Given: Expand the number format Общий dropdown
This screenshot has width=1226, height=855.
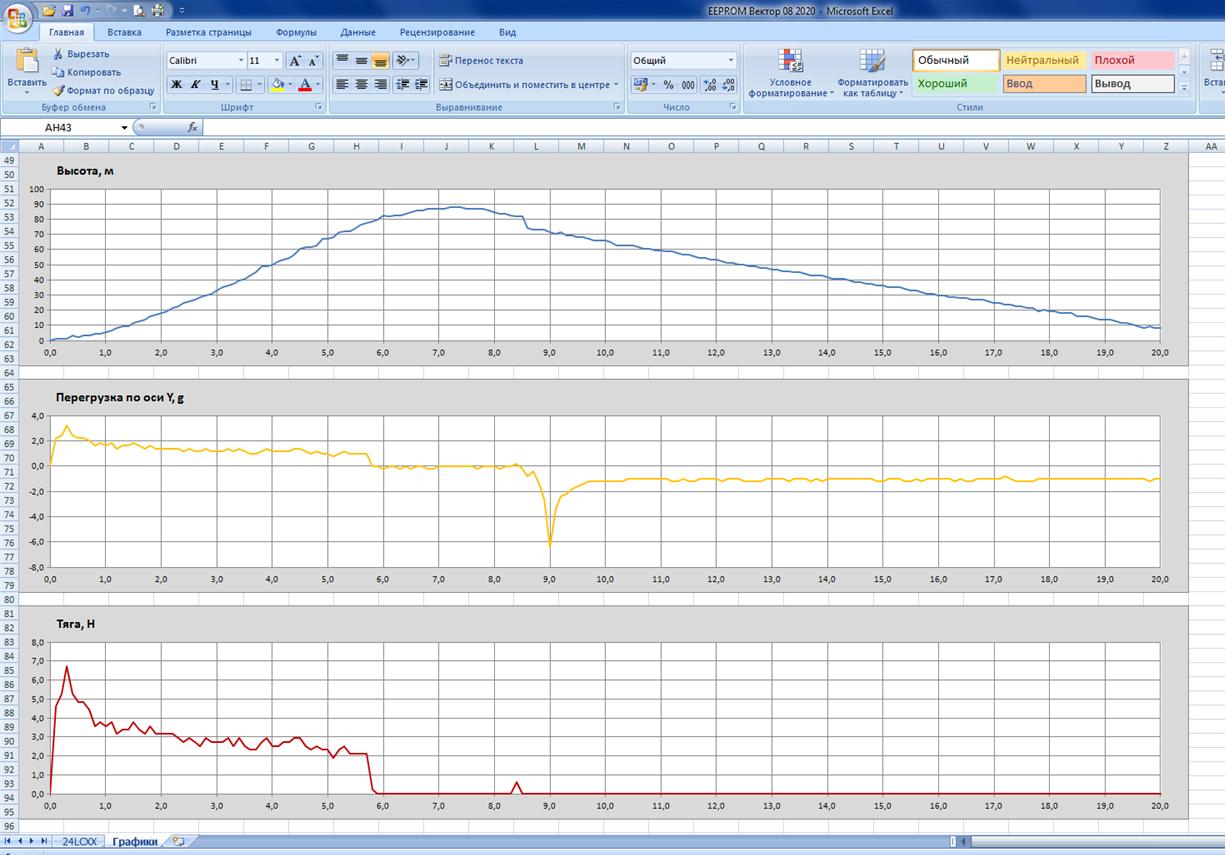Looking at the screenshot, I should click(730, 61).
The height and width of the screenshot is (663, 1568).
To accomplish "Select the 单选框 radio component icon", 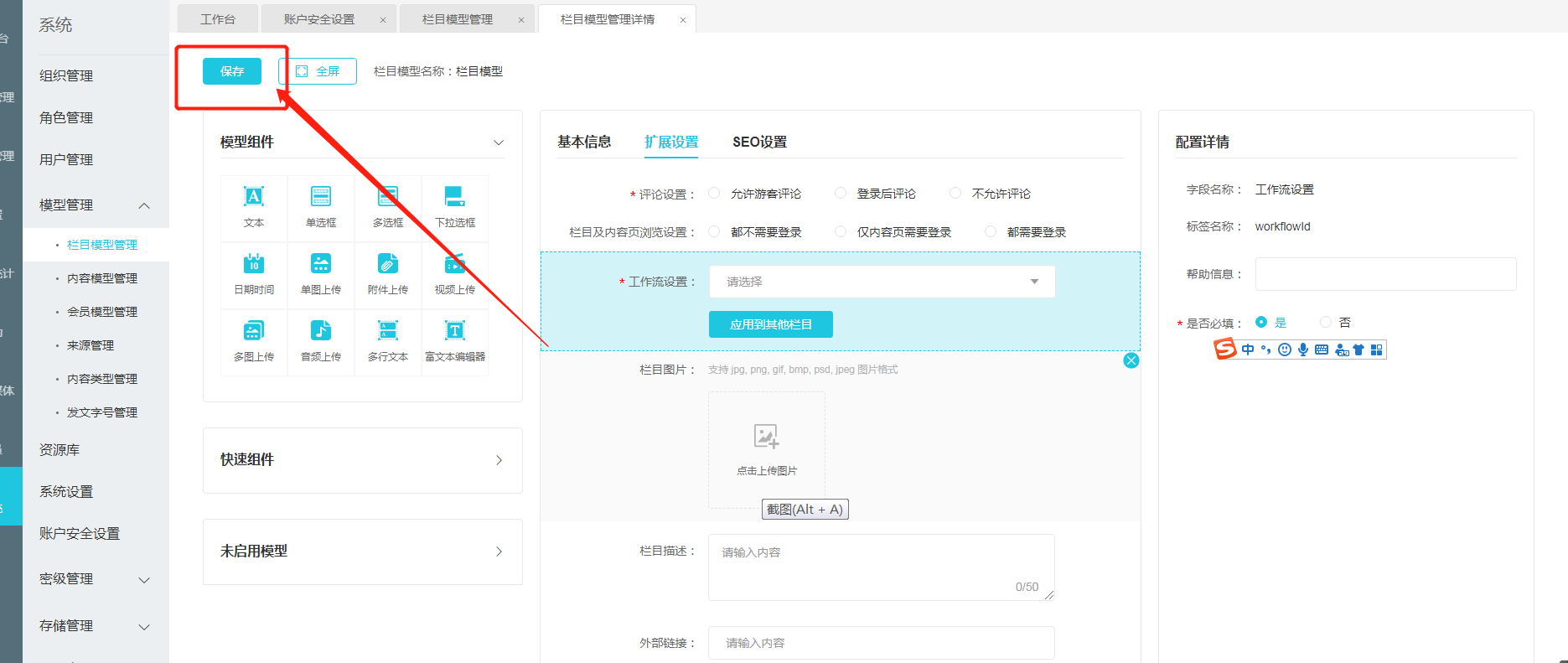I will tap(321, 198).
────
# [Task brief]
Extract every line of the data above that contains the string "width".

# [Answer below]
This screenshot has width=1226, height=855.
The height and width of the screenshot is (663, 1568).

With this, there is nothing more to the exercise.